INSTRUCTION 1>
Among the records below, repeat the lines running from the line with "Task: Select the" to the line with "Action: pos(60,85)", exactly and including both of those lines.

PROVIDED PASSAGE>
On 01.04.25 14:36, Fernand Sieber wrote:
If a task yields, the scheduler may decide to pick it again. The task in turn may decide to yield immediately or shortly after, leading to a tight loop of yields. If there's another runnable task as this point, the deadline will be increased by the slice at each loop. This can cause the deadline to runaway pretty quickly, and subsequent elevated run delays later on as the task doesn't get picked again. The reason the scheduler can pick the same task again and again despite its deadline increasing is because it may be the only eligible task at that point. Fix this by updating the deadline only to one slice ahead. Note, we might want to consider iterating on the implementation of yield as follow up: * the yielding task could be forfeiting its remaining slice by incrementing its vruntime correspondingly * in case of yield_to the yielding task could be donating its remaining slice to the target task Signed-off-by: Fernand Sieber <sieberf@xxxxxxxxxx>
IMHO it's worth noting that this is not a theoretical issue. We have seen this in real life: A KVM virtual machine's vCPU which runs into a busy guest spin lock calls kvm_vcpu_yield_to() which eventually ends up in the yield_task_fair() function. We have seen such spin locks due to guest contention rather than host overcommit, which means we go into a loop of vCPU execution and spin loop exit, which results in an undesirable increase in the vCPU thread's deadline.

INSTRUCTION 2>
According to the scheduler yield patch discussion, how far ahead does the fix update the deadline?

RECORDS PROVIDED>
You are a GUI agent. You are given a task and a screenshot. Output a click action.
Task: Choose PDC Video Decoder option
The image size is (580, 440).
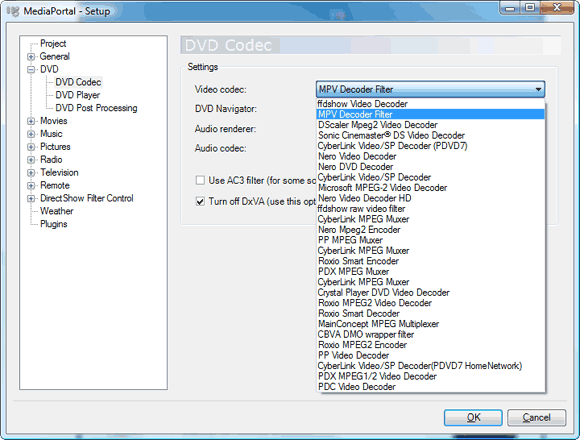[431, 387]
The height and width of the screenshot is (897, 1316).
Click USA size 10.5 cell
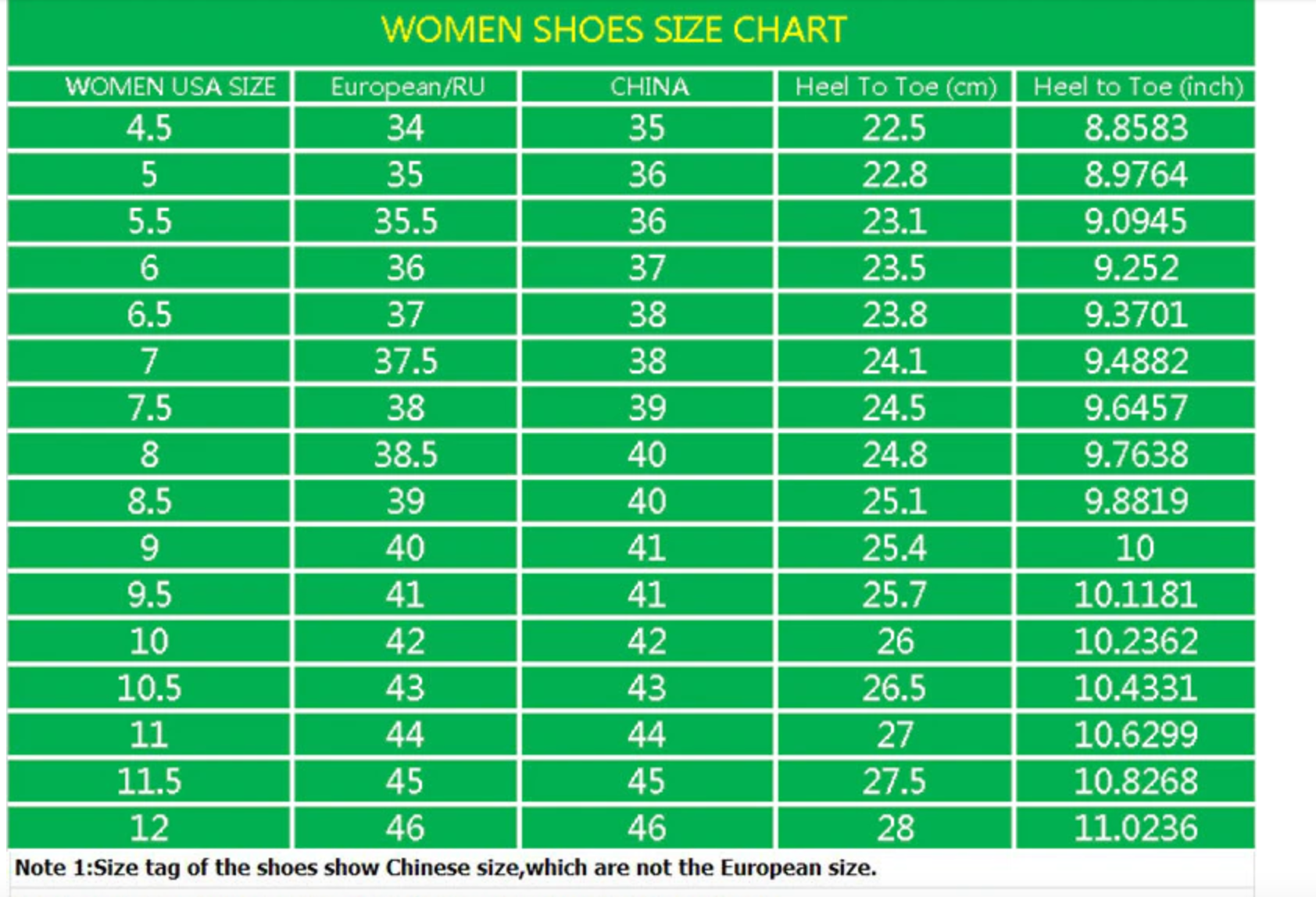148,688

---

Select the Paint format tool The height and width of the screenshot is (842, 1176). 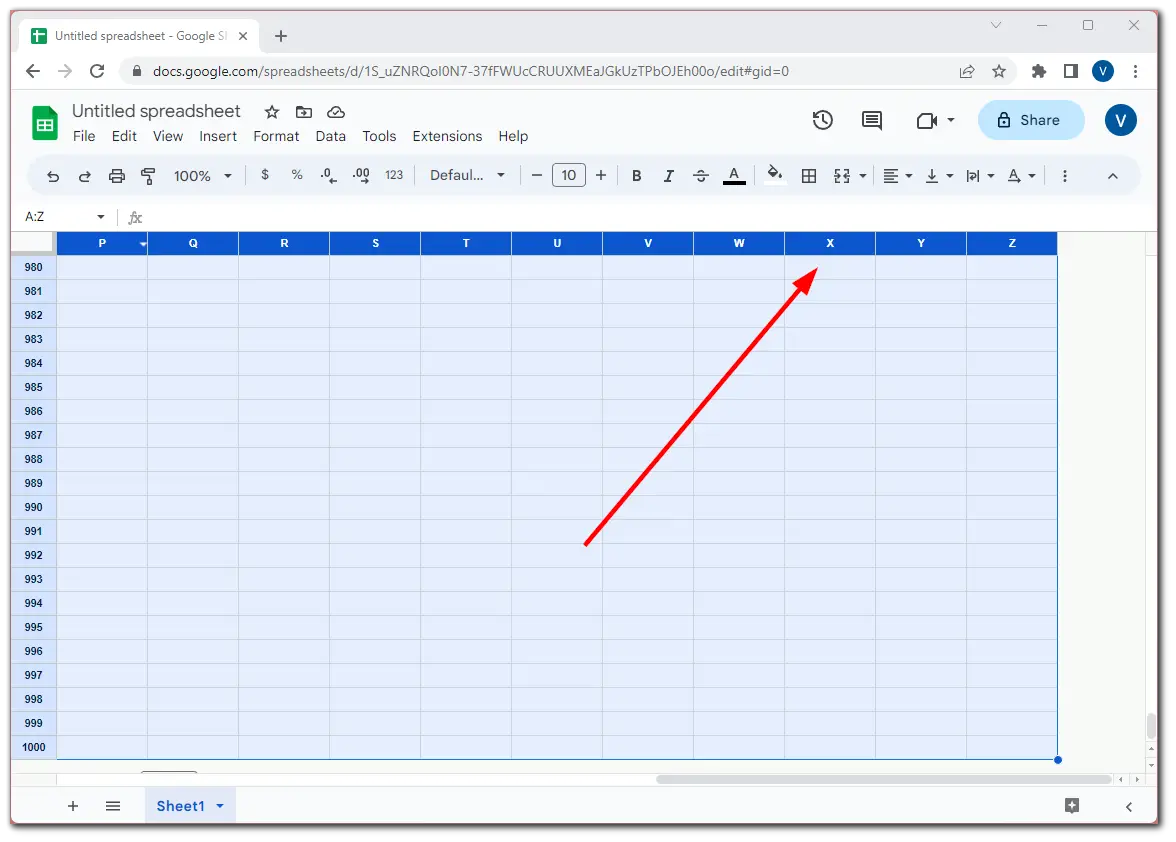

---

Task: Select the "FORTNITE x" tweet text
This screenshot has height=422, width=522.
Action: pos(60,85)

TASK RESULT 1>
Task: Select the "FORTNITE x" tweet text
This screenshot has height=422, width=522.
Action: pos(60,85)

TASK RESULT 2>
Only one slice ahead.